Thanks @MDCHAMP. Yes, it is my understanding the default (auto) algorithm for CoLA changes >1000
datapoints so this will likely be the issue. What version of CoLA do you have installed in your environment?
I'm using cola=0.0.1
as it came with gpjax. I tried it with 0.0.5 but it doesn't seem that gpjax currently supports that version?
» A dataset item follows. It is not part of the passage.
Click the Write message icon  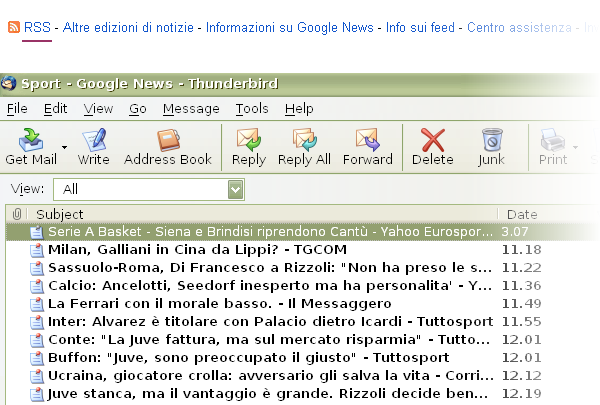tap(94, 139)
Thanks for the info @MDCHAMP. I have bumped CoLA tov0.0.5
in this PR #405. There's certainly a memory leak with default CoLA settings on >1000 datapoints given the docs fail to build on such examples. Tests pass fine otherwise. Will have a little dig around the traceback and open an issue over on CoLA for this shortly.
Ah that makes a lot of sense then. A current workaround is to not jit the objective function in the call to gpx.fit
Ooh that interesting. Maybe we are slightly at fault on that one. As briefly mentioned in #402, jitting objective functions before passing to fit seems little dodgy, as it is a class. I think removing the ability to do this, and rather only allowing to jit objective.step
would be a better way to go. But for the fit abstraction, you could still take in your objective as normal (just no jit now). But I still think there's something interesting going on with CoLA - as on my M1 machine 999 datapoints seems fast (a few microseconds) and 1001 datapoints seems slow (3 mins) for jit(gpx.ConjugateMLL(negative=True).step)
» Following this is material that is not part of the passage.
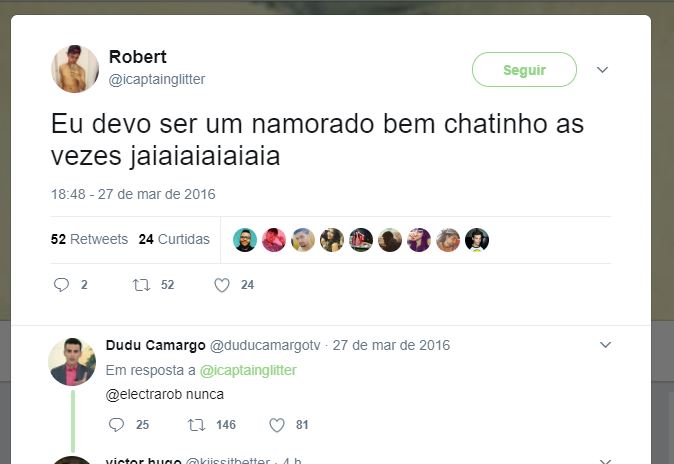Open the 24 Curtidas list
Image resolution: width=674 pixels, height=464 pixels.
(174, 239)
. I just need to find what the issue is. But I reckon if we used the algorithm=Cholesky()
for all of CoLA we will probably have a fix for now. (Edit: bencmarks are for the #405 branch).
Bug Report
GPJax version:
0.7.1
Current behavior:
Memory leak when calling
gpx.fit
in the "Simple example" code.Expected behavior:
Example to run correctly.
Steps to reproduce:
Copy code from front page of gh "Simple example" and set
n=
1001`.Other information:
Looking at the stacktrace it seems like the issue is coming from a side effct inside cola. Could this be related to a heuristic algortihm swap for operations greater than 1k points?